Open source software such as Lucene and Linux played a crucial role in IBM's Jeopardy computer
The software that helped IBM's Watson computer reign victorious on the Jeopardy game show in February could also help the financial industry assess risk more effectively, a pair of IBM executives stated on Monday at a high-performance computing conference.
"The financial community is always interested in reducing risk and being more assured of their decisions. The analytics behind Watson can help with some of that," said Jean Staten, IBM's director of cross-company Linux usage, in an interview with IDG.
Staten, along with Eddie Epstein, who led the technical team behind the IBM Watson computer, both spoke Monday at the High Performance Computing Linux Financial Markets conference, held in New York.
Watson's ability to judge the confidence of an answer it provides to a user query could help further speed split-second decision-making process in the financial community, the two noted.
In February, IBM's Watson system beat two previous champions at answering cleverly worded trivia questions on the Jeopardy television game show.
In each episode, after host Alex Trebek asked the contestants a question, Watson's best three answers would be posted on the bottom of the screen, along with a self-assessed confidence rating -- ranging from 0 percent to 100 percent -- how likely each answer was correct. The greater the confidence level, the more likely the given answer would actually be correct, according to the machine.
That ability to rank the probable validity of computer-generated answers could be valuable to the financial community, Staten noted. Using an organization's internally collected data, such a feature would also allow hedge fund managers, for instance, to quickly make more informed decisions about investments to make, or to avoid.
The Watson system, when asked a question, will seek to find as many probable answers for that question as it can, explained Epstein. Each answer it produces will contain a confidence level, or an assessment of whether the answer is the correct one, based on analysis of the source of the data, the structure of the question, and other factors.
This approach is "representative of really of what we do in everyday life. When we make decision, we have level of confidence of these decisions," Staten said, adding that we rarely know with absolute certainty whether our answer to some question is the correct one.
In Jeopardy, Watson would submit an answer if it had a confidence rating of around 80 percent or higher. Within organizations, the threshold of what constitutes a correct or a reliable answer could be calculated by using a set of training data, Staten said.
The Watson system used a variety of open source technologies to help generate answers, each with its own set of algorithms for deriving answers. The Apache Hadoop data processing framework was used for preprocessing the vast amounts of unstructured data that IBM had collected for the challenge. The Apache UIMA (Unstructured Information Management Architecture) provided the framework for deploying search engines, such as Apache Lucene and the Indri inference engine, that would figure out the best answers from a variety of perspectives.

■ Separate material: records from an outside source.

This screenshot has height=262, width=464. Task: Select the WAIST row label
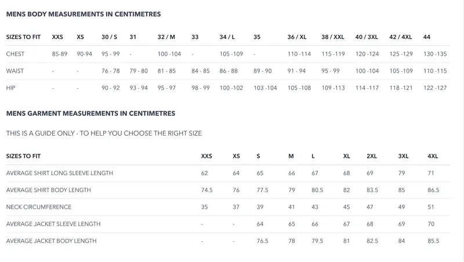15,71
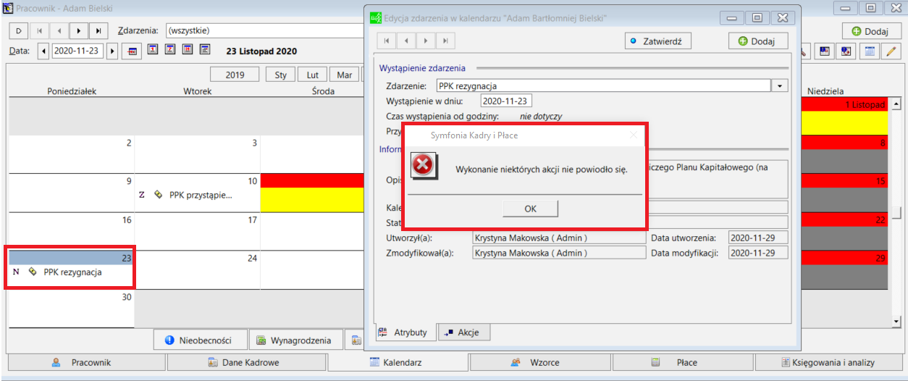Switch to the Akcje tab

point(463,332)
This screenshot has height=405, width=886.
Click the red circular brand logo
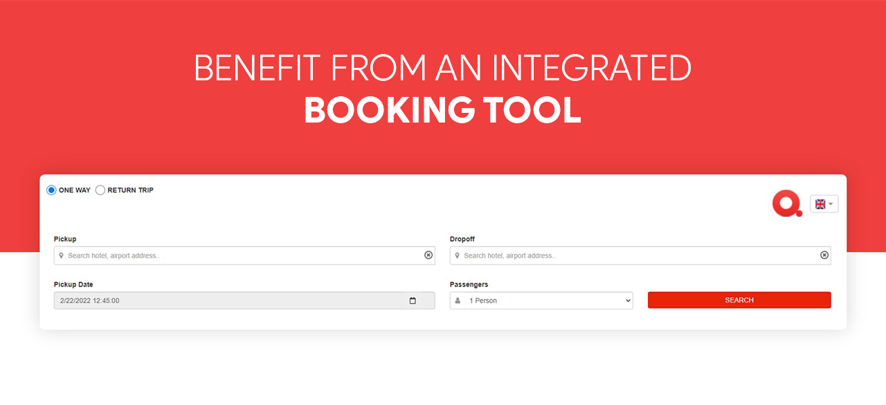tap(786, 204)
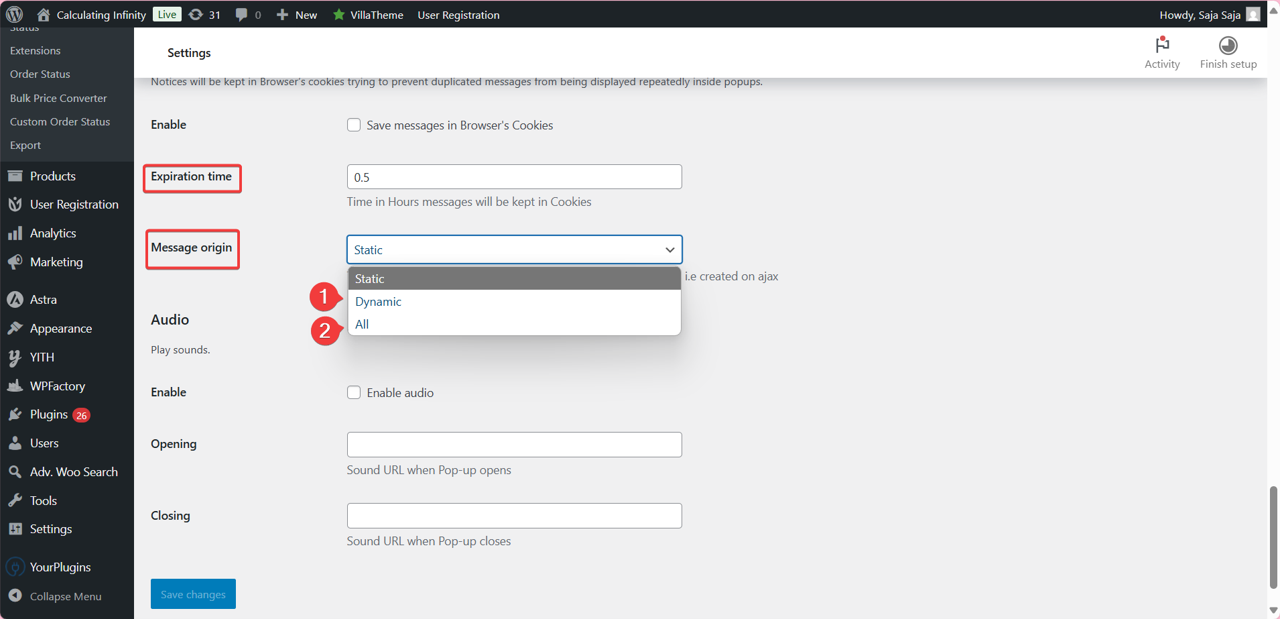Open Custom Order Status submenu item
1280x619 pixels.
pos(60,121)
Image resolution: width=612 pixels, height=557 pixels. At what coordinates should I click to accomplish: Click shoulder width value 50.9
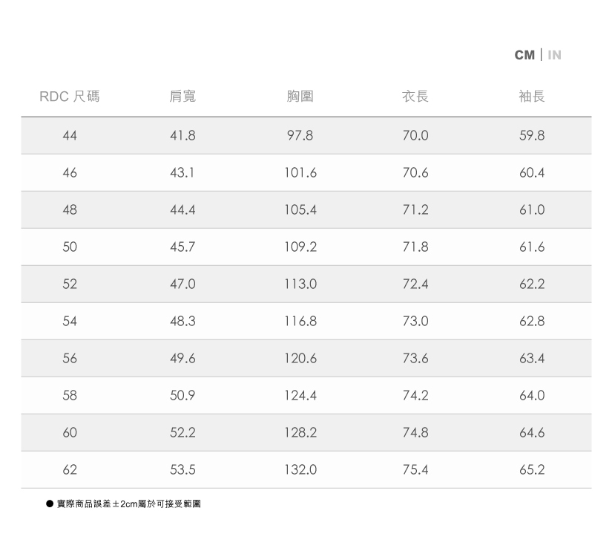point(182,396)
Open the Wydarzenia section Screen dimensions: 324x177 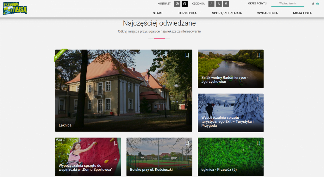coord(267,13)
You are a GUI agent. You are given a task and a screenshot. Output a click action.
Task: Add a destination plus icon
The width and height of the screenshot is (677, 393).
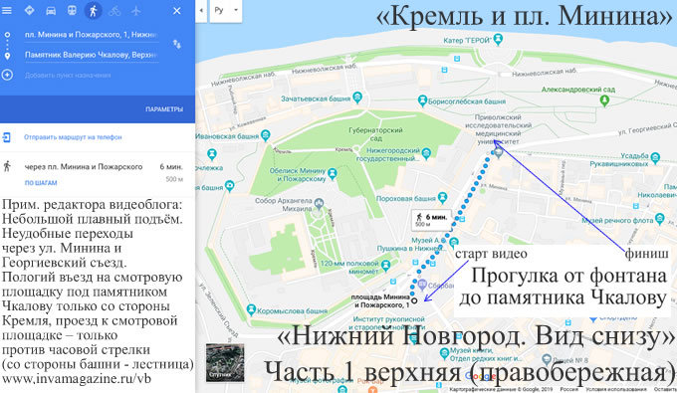coord(7,75)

Another potentially appealing aspect to Watson is its speed, Staten said. The Watson system ran over 2,800 processors across two racks of Power7 servers, all of which were configured to run multiple searches in parallel. This ability to carry out many search tasks in parallel allowed the system to provide answers to Trebek within three seconds.
"Speed is more important than ever. We will only have more and more unstructured data that we have to deal with. This is not going away. The technology that Watson is based on provides the framework within which many different industries could benefit," Staten said.
Staten said that IBM is still determining how to bring the Watson technology to the financial service industry. It may not offer a Watson-branded solution per se, though bits of the technology could come embedded within future IBM systems.